Be careful with your belongings, of course. On a train to Croatia, the conductor came into my cart where I was trying to sleep and exclaimed, “No sleeping, no sleeping. Bandito, bandito.” I took that to mean that there were train bandits, but I continued to sleep.

I woke up to find that, indeed, my stuff had been rifled through. I had, however, the good sense to keep my passport and money in my pocket, so nothing had been taken. Trains also usually have food carts from which you can eat and drink, should you not wish to sleep the entire time.

5. Stay somewhere for a long time.

Settling in one spot will give you a better price when it comes to accommodation. Generally, places will offer a discounted weekly or monthly rate. Ask. This also gives you time to get comfortable, scope out the cheapest places to eat and find out which markets to shop at.

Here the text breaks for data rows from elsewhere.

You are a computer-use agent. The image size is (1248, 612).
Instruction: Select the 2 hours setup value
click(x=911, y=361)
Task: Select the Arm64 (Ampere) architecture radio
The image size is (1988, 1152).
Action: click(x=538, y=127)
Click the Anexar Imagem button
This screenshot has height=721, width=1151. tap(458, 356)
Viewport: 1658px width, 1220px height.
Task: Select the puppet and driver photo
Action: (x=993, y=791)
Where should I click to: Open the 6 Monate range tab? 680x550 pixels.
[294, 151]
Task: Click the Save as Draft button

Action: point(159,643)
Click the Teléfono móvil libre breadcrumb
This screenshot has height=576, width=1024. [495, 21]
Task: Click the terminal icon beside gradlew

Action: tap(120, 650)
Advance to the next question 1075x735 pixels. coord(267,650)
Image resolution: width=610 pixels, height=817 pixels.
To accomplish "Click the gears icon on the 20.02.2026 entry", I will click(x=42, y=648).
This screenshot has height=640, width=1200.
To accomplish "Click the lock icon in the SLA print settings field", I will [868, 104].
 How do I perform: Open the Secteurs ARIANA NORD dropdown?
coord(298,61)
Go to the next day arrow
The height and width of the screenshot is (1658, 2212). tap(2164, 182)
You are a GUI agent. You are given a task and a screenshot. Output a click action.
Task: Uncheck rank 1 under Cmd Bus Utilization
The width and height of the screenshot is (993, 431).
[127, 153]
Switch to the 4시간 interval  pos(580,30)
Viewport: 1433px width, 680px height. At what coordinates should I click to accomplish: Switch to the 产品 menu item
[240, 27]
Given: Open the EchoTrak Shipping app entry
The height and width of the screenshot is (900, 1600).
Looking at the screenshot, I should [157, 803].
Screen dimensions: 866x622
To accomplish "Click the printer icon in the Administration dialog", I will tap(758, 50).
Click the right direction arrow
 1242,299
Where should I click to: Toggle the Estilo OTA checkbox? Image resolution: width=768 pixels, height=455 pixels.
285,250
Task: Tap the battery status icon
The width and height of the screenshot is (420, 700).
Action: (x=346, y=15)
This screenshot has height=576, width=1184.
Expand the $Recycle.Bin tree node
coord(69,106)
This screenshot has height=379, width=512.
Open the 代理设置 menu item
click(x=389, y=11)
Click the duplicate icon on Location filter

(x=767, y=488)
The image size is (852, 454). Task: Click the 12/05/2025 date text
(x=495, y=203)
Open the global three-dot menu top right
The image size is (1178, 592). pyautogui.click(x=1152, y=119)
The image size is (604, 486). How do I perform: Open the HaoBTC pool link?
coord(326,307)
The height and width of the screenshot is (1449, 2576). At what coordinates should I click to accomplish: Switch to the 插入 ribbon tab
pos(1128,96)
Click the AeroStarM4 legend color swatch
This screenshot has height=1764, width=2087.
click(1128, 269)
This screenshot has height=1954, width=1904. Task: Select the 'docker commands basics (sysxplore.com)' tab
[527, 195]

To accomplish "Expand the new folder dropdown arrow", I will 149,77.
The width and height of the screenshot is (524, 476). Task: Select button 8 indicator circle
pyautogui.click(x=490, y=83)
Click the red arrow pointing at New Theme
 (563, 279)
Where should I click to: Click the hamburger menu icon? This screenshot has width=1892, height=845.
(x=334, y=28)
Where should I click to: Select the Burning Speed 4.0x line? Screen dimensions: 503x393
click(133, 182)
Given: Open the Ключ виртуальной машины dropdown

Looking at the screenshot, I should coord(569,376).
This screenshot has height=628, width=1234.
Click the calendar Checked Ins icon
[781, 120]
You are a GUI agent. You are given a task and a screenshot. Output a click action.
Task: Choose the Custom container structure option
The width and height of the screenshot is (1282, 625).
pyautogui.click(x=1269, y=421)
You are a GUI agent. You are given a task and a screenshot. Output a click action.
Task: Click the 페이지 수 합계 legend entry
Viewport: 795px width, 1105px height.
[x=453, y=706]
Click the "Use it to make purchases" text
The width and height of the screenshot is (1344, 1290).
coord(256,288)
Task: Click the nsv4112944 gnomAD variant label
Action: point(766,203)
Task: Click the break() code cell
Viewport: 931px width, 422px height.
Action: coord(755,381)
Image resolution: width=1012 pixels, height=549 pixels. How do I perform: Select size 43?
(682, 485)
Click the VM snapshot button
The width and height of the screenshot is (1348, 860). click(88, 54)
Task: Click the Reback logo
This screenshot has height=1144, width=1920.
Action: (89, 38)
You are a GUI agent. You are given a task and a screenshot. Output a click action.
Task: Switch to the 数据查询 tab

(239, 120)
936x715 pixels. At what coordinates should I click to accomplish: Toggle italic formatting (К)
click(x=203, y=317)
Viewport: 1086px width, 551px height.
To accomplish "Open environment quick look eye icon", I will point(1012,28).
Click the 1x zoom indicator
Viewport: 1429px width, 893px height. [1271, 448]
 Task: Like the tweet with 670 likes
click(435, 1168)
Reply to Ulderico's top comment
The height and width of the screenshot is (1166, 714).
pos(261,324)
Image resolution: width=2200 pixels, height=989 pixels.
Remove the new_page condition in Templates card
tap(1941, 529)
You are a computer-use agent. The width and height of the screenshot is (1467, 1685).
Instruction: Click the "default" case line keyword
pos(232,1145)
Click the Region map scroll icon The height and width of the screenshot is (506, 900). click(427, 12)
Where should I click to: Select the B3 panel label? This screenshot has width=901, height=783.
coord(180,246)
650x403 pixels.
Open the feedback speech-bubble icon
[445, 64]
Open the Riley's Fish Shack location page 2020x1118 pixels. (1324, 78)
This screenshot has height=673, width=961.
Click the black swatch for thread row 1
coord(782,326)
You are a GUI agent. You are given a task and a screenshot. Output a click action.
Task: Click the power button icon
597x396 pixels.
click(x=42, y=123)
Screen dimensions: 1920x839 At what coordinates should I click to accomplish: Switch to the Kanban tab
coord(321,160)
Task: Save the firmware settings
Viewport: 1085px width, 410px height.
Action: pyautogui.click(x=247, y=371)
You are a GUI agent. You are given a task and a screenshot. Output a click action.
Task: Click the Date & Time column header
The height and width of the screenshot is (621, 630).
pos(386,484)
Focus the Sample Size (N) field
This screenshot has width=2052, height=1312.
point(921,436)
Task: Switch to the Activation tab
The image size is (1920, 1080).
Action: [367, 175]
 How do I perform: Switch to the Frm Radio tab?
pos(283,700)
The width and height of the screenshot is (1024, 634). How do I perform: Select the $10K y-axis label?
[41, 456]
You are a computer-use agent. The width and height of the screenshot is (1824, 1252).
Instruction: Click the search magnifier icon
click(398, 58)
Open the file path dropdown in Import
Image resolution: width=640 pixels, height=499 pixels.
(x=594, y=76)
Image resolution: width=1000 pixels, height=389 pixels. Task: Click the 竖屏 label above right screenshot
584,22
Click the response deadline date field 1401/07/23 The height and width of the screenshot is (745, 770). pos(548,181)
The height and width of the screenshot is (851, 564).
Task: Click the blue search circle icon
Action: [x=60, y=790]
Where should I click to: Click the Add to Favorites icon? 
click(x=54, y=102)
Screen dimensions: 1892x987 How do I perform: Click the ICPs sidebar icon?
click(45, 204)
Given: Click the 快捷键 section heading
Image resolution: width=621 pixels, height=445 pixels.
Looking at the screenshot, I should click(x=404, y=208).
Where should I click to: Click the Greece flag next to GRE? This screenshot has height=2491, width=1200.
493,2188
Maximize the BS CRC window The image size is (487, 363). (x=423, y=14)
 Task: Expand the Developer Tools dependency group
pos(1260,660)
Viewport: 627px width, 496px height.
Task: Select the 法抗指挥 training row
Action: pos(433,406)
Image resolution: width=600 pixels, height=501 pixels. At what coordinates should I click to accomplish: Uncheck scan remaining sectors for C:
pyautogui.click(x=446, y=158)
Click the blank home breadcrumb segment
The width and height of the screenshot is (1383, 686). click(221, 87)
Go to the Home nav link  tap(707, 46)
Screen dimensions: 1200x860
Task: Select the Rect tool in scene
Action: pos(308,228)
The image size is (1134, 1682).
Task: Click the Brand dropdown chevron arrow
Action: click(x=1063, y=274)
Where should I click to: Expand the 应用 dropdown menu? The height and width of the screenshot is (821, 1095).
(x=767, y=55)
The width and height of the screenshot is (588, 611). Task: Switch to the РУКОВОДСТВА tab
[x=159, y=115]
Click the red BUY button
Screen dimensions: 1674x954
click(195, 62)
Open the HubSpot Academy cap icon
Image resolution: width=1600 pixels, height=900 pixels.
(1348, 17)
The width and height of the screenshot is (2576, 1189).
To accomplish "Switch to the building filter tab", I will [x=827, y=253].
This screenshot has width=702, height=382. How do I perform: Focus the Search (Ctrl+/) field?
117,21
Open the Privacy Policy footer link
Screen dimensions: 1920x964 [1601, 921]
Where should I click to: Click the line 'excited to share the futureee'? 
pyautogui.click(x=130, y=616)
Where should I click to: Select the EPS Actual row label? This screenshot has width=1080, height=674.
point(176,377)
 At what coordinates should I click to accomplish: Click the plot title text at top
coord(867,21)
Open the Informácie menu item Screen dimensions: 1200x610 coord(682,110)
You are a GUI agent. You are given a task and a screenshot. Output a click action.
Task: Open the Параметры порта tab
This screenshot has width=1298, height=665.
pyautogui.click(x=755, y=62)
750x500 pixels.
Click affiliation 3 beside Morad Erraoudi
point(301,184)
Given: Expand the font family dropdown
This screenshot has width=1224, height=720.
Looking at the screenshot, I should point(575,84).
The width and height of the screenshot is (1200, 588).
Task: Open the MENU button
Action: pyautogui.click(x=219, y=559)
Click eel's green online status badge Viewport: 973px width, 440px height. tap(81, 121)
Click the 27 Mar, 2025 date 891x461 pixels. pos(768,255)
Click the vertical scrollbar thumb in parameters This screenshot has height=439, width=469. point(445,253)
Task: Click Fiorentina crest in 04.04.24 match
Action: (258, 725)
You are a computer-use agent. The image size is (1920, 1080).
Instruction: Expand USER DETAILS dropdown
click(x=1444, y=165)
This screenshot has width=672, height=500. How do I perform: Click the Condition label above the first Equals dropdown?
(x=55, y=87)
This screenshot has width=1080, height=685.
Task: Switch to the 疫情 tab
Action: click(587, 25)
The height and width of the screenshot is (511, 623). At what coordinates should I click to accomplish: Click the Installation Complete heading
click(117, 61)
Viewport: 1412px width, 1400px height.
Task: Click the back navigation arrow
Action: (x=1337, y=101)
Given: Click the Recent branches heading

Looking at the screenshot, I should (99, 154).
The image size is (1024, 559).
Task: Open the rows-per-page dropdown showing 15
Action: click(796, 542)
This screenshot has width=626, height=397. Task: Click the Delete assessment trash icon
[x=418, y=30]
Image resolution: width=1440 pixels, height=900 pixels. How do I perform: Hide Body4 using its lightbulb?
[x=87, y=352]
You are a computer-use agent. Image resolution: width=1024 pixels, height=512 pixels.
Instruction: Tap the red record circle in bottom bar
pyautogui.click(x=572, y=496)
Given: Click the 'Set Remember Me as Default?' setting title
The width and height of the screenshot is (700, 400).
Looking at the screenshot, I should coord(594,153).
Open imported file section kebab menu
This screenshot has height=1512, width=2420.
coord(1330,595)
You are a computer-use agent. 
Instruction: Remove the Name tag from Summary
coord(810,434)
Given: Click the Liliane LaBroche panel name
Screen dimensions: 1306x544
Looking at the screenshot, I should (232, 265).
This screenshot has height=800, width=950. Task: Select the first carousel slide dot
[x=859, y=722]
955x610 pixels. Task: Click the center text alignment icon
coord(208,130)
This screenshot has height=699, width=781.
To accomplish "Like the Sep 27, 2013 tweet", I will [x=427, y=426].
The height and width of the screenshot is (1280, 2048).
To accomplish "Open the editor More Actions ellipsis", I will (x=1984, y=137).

You can also volunteer. Going= somewhere with a yoga centre? Email before you go and ask if they need a volunteer. Free yoga and accommodation? Yes please.

There are many websites devoted to volunteer opportunities all around the world. Use Google to your advantage, and find one that's right for you.

6. Cook.

Many guesthouses and hostels have full kitchens. Hit up the markets for lentils and veggies, and whip up a huge pot of soup. It will feed you for days, and will probably cost around $3.

Another good place to eat on the cheap is the market, which usually includes a wide variety of local food. It's fun checking out all the produce and bartering with the locals.

Also, don't be afraid of the street food. I've gotten food poisoning from a Thai restaurant in Sydney, but never from a street vendor in Thailand. Go figure. It's delicious and cheap.

7. Get fancy on a budget.

If you are near the ocean, you will generally see some nice-looking resorts around. If you're on a budget, you probably wouldn't consider staying at any of them.

However, if you dine at said resorts -- or even just order a couple of beers -- you can stay and enjoy the amenities all day. Infinity pools and speedy WiFi? Worth it.

So, now that I've told you all my secrets, you are going to have to make a decision: Where do you want to go?